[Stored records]

== == ==

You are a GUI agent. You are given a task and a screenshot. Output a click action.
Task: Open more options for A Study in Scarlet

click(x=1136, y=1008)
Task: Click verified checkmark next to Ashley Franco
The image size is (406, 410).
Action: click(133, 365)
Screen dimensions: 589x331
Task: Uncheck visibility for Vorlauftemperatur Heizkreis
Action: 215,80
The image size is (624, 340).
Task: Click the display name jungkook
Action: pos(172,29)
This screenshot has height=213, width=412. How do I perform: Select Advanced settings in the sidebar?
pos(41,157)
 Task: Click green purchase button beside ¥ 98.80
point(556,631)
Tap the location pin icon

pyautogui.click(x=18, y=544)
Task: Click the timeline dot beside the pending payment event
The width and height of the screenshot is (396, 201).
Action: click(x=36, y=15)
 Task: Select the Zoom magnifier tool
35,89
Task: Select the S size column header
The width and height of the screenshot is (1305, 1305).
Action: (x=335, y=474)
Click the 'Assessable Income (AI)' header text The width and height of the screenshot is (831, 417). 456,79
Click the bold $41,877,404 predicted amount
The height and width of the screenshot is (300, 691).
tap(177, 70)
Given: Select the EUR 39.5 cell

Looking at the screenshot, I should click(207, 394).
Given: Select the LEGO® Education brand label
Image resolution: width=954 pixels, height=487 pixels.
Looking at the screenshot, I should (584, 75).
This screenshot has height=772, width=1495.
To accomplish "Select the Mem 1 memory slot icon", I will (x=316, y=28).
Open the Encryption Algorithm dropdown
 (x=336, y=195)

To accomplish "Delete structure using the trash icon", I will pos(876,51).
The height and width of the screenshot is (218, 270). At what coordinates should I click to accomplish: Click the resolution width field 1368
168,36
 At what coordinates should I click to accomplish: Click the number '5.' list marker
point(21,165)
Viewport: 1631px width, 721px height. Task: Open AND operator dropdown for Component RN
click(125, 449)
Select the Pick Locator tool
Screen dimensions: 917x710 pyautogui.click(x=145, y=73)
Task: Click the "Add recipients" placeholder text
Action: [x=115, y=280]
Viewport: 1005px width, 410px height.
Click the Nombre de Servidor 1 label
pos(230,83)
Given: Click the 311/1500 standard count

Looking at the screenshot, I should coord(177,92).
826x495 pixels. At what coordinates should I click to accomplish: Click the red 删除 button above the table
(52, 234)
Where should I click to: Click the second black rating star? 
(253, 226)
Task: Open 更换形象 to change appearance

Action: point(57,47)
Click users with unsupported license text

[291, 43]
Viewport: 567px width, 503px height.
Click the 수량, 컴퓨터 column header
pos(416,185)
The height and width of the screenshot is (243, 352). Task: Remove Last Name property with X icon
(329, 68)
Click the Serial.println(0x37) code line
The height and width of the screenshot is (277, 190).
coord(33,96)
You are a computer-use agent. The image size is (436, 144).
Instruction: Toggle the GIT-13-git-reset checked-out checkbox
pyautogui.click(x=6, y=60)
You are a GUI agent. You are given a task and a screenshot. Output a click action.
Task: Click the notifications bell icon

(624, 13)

== == ==

EXERCISE PROMPT: From the records above, extract exactly and only the lines that begin at the line with "Task: Click the timeline" and stop after the line with "Given: Select the LEGO® Education brand label".

EXERCISE SOLUTION:
Task: Click the timeline dot beside the pending payment event
The width and height of the screenshot is (396, 201).
Action: click(x=36, y=15)
 Task: Select the Zoom magnifier tool
35,89
Task: Select the S size column header
The width and height of the screenshot is (1305, 1305).
Action: (x=335, y=474)
Click the 'Assessable Income (AI)' header text The width and height of the screenshot is (831, 417). 456,79
Click the bold $41,877,404 predicted amount
The height and width of the screenshot is (300, 691).
tap(177, 70)
Given: Select the EUR 39.5 cell

Looking at the screenshot, I should click(207, 394).
Given: Select the LEGO® Education brand label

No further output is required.